Tak lama setelah lepas landas dari Bandara Internasional Kennedy New York, sebuah pesawat jet TWA Boeing 747 menuju Paris meledak di Samudra Atlantik, menewaskan 230 orang di dalam pesawat. Penerbangan 800 baru saja menerima izin untuk memulai pendakian ke ketinggian jelajah ketika meledak tanpa peringatan. Karena pesawat itu sarat dengan bahan bakar untuk perjalanan transatlantik yang panjang, itu menguap dalam beberapa saat, menciptakan bola api yang terlihat hampir di sepanjang garis pantai Long Island.
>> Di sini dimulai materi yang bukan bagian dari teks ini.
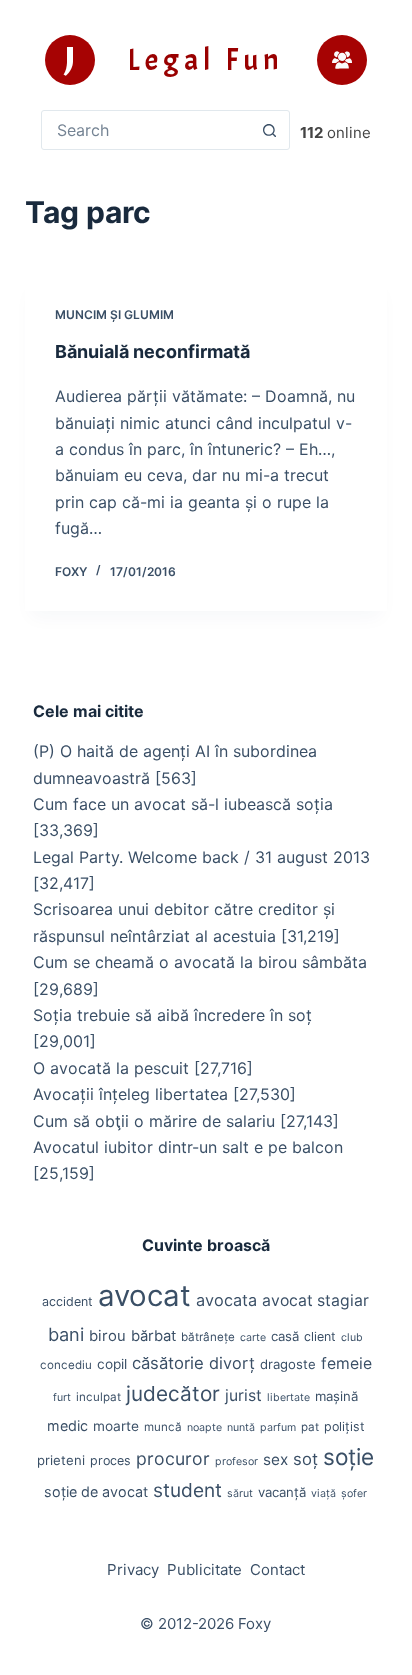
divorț (232, 1363)
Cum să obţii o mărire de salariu (154, 1121)
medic (67, 1425)
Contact (277, 1569)
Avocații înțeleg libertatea (130, 1094)
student (187, 1490)
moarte (116, 1426)
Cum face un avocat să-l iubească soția (183, 804)
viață (323, 1493)
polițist (344, 1426)
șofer (354, 1493)
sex (275, 1459)
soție (348, 1456)
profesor (236, 1461)
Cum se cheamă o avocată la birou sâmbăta (200, 962)
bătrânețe (208, 1337)
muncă (163, 1427)
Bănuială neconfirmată (152, 351)
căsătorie (168, 1363)
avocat (144, 1295)
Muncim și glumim (114, 314)
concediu (66, 1365)
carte (253, 1337)
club (352, 1337)
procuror (173, 1458)
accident (67, 1301)
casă (285, 1336)
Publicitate (204, 1569)
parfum (278, 1427)
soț (305, 1459)
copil (112, 1364)
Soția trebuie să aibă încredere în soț (172, 1015)
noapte (204, 1427)
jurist (243, 1395)
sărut (240, 1493)
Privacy (133, 1569)
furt (62, 1397)
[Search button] (270, 130)
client (320, 1336)
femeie (346, 1363)
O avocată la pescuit (111, 1068)
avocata (226, 1300)
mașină (336, 1396)
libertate (288, 1397)
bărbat (153, 1336)
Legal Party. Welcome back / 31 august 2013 (201, 857)
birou (107, 1336)
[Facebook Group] (342, 60)
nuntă (241, 1427)
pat (310, 1427)
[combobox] (146, 130)
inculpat (98, 1397)
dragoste (288, 1364)
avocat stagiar (315, 1300)
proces (110, 1460)
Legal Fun (205, 60)
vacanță (282, 1492)
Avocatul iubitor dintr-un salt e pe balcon (188, 1147)
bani (66, 1334)
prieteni (61, 1460)
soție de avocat (96, 1491)
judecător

Tragedi itu terjadi hanya dua hari sebelum pembukaan Olimpiade Musim Panas XXVI di Atlanta, Georgia, dan banyak yang mencurigai terorisme. Kecurigaan bermain curang tampaknya dikonfirmasi ketika sejumlah saksi mata melaporkan bahwa mereka telah melihat apa yang tampak seperti peluru kendali yang ditembakkan ke arah maskapai penerbangan sesaat sebelum ledakan. Angkatan Laut AS dan FBI, bersama dengan Dewan Transportasi Keselamatan Nasional, meluncurkan penyelidikan yang luas atas insiden itu, mengumpulkan puing-puing pesawat yang berserakan keluar dari Atlantik dan merekonstruksi pesawat dalam hanggar yang dijaga ketat. Meskipun ada laporan saksi mata yang terus-menerus, pihak berwenang tidak mengajukan bukti adanya rudal atau bom, dan penyelidikan berlanjut.
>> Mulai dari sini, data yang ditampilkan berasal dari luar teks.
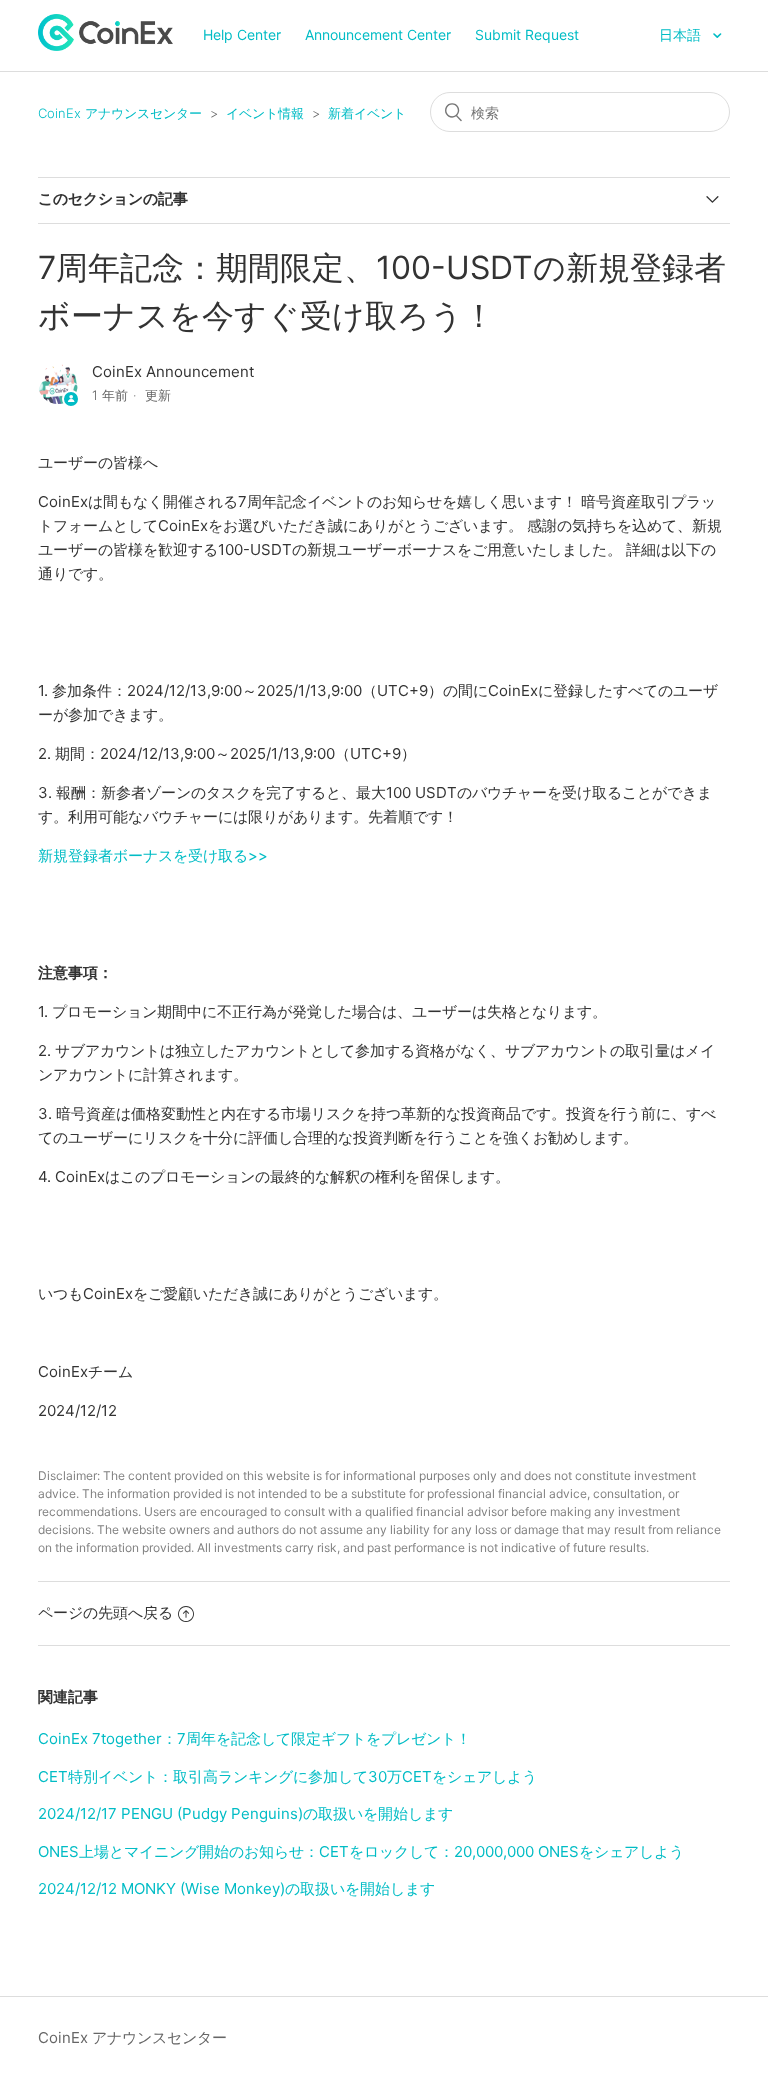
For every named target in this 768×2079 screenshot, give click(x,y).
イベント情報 (265, 113)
Ketika terungkap bahwa beberapa kapal Angkatan Laut AS sedang berlatih di daerah Long Island pada malam ledakan, beberapa mulai curiga bahwa Penerbangan 800 telah secara tidak sengaja dijatuhkan oleh rudal uji coba angkatan laut. Pihak berwenang AS mengesampingkan kemungkinan serangan rudal yang dilakukan oleh angkatan laut, tetapi sejumlah konspiratis, termasuk mantan sekretaris pers Gedung Putih Pierre Salinger, mendukung teori tersebut. Investigasi Flight 800 yang banyak dikritik berakhir pada akhir 1998, dengan simpatisan menyimpulkan bahwa ledakan itu diakibatkan oleh kegagalan mekanis, bukan dari bom atau rudal.